АСТ, Москва, 2013 — 544 стр. Тираж — 25 000 экз.
Улицкая выступила в качестве автора-составителя сборника рассказов о жизни поколения, чье детство пришлось на послевоенные годы. Прошлым летом писательница объявила литературный конкурс «После Великой Победы», из шести сотен писем выбрала некоторое количество и объединила эту выборку собственными эссеистическими предисловиями. В сочетании с винтажными фотографиями из авторских архивов и запасников историко-благотворительного общества «Мемориал»* сборник выглядит как небольшой, всенародно подготовленный справочный альманах.
Словно в пику этому ощущению рассказы поделены на полтора десятка глав с вполне энциклопедическими названиями: «Ели», «Пили», «Мылись», «Жизнь двора», «Животные», «Детдом» и так далее. Коротенькие сюжеты, в основном, повествует о вещах совершенно обыденных (и нет здесь историй о разгрузке многотонного состава, под завязку набитого сталинскими мемуарами), но под слоем полувековой пыли кажущихся то ли страшноватой экзотикой, то ли сложносочиненным гротеском. Лепешки из лебеды, хлеб по карточкам и общегородские походы в баню, перешитые в юбку пальто и один коммунальный телефон на двадцать человек, страхи перед «черными воронками», школьные тетради из газетных разворотов, в которых нужно писать между строчками.... В прологе Улицкая пишет, что задумывался этот сборник для того, чтобы показать, так сказать, физиономию эпохи: «Если мы не расскажем своим детям, они не будут знать, что значили слова Сталин, победа, коммуналка, этап, свидание, партсобрание.... Не поймут, что значит довесок (к буханке хлеба), новые ботинки или военная форма отца...». Так и получается — маленький, нестройный парад маленьких, нестройных нюансов малознакомой нам жизни.
Некоторые истории, как это часто бывает в процессе знакомства с документальной беллетристикой, проскальзывают перед глазами, оставляя после себя серенький флёр ординарности; другие хочется пересказывать — как, например, сюжет о директоре одного из пионерлагерей, куда после войны отправляли детей, чтобы те хоть немного отъелись на казенном пайке. Поскольку и этого пайка, по-хорошему, не хватало, он придумал причудливый способ для того, чтобы подкармливать своих воспитанников. Каждый день шестерых ребят отправляли в соседнюю деревню за хлебом. Принести в лагерь требовалось тринадцать буханок и, поскольку рук на всё не хватало, одну буханку ребята всегда съедали, после чего долго и стыдливо оправдывались, придумывая ворох отговорок для своего проступка.

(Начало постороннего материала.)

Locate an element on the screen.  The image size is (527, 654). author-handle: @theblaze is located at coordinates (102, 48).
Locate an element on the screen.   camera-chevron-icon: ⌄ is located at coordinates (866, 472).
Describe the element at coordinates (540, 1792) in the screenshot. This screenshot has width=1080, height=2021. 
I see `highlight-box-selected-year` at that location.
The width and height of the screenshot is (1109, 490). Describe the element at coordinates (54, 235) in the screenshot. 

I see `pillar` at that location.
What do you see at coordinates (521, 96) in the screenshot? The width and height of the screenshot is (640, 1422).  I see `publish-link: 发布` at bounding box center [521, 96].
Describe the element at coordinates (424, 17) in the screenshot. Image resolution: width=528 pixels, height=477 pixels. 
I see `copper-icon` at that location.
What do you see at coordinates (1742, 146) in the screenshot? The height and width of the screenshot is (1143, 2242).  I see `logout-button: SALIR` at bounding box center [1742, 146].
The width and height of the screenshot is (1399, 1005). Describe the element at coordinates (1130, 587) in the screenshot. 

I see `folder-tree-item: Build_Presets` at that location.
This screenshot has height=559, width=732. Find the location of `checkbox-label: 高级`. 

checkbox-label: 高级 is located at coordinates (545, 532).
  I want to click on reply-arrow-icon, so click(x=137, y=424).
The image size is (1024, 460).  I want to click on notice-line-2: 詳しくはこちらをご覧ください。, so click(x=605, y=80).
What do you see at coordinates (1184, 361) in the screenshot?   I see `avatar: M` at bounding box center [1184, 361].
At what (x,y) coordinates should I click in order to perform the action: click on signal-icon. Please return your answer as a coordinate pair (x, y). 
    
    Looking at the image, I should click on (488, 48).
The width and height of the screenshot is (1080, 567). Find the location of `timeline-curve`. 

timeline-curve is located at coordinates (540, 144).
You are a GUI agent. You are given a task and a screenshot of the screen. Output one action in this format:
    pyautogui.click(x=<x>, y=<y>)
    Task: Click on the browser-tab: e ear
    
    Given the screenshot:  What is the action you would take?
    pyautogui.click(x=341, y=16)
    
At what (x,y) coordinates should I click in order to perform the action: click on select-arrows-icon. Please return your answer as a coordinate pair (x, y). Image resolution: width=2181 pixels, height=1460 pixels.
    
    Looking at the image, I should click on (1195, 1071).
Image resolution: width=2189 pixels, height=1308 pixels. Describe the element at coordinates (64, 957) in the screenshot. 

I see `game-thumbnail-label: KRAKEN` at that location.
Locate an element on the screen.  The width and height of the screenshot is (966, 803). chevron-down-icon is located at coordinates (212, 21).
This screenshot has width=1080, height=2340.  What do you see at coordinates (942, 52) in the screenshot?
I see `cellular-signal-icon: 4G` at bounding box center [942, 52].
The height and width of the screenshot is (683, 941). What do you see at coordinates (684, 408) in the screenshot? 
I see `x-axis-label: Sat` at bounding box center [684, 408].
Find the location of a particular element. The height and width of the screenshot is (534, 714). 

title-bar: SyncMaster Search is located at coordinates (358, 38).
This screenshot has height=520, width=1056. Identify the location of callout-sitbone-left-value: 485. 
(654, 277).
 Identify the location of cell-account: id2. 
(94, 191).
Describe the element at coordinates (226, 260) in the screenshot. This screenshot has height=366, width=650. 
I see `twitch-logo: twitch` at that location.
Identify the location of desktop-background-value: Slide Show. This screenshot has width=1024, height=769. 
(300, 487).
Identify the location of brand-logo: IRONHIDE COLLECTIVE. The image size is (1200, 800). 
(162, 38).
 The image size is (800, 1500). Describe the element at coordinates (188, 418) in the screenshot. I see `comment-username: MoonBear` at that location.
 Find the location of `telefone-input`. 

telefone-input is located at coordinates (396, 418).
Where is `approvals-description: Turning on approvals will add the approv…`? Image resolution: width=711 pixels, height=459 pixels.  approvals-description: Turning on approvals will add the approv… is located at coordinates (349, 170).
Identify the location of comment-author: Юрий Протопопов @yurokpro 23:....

Много лет спустя автор узнал, что директор специально заказывал у своего бывшего фронтового товарища, работавшего в пекарне, на одну буханку больше...
Единственный и, в значительной степени, парадоксальный недостаток сборника, о котором невозможно не сказать — это авторитарная редактура. Если вы раньше читали какие-нибудь рассказы Улицкой, то безошибочно распознаете в подавляющем числе сюжетов её уникальные авторские интонации, вытесняющие стилистический и языковой колорит рассказов; собственно, вы не угадаете даже возраста автора (не говоря уж о происхождении), если на то нет намека в самом тексте. Это тем обиднее, что читать главы разрешено в любом порядке; кажется даже, что можно вложить в книгу пару листков бумаги и дописать на них истории, услышанные от пожилых родственников, тем самым добавив пару персональных штрихов в «портрет эпохи». Но ...
P.S. Уже известно, что спектакль по «Детству 45-53» скоро поставят в Большом драматическом театре. Повышенное внимание современных литераторов к документальным историям возвращается к ним сторицей — как со стороны театра и кинематографа, так и со стороны публики. Столь высокий, среди значимых и потенциально успешных книжных новинок, процент работ, выстроенных на документальном материале, обозначает интересную, на мой взгляд, дискуссивную проблему — а лично вы не устали от живых, непридуманных историй?
Евгений Мельников
*Организация внесена Минюстом в реестр НКО, выполняющих функции иностранного агента.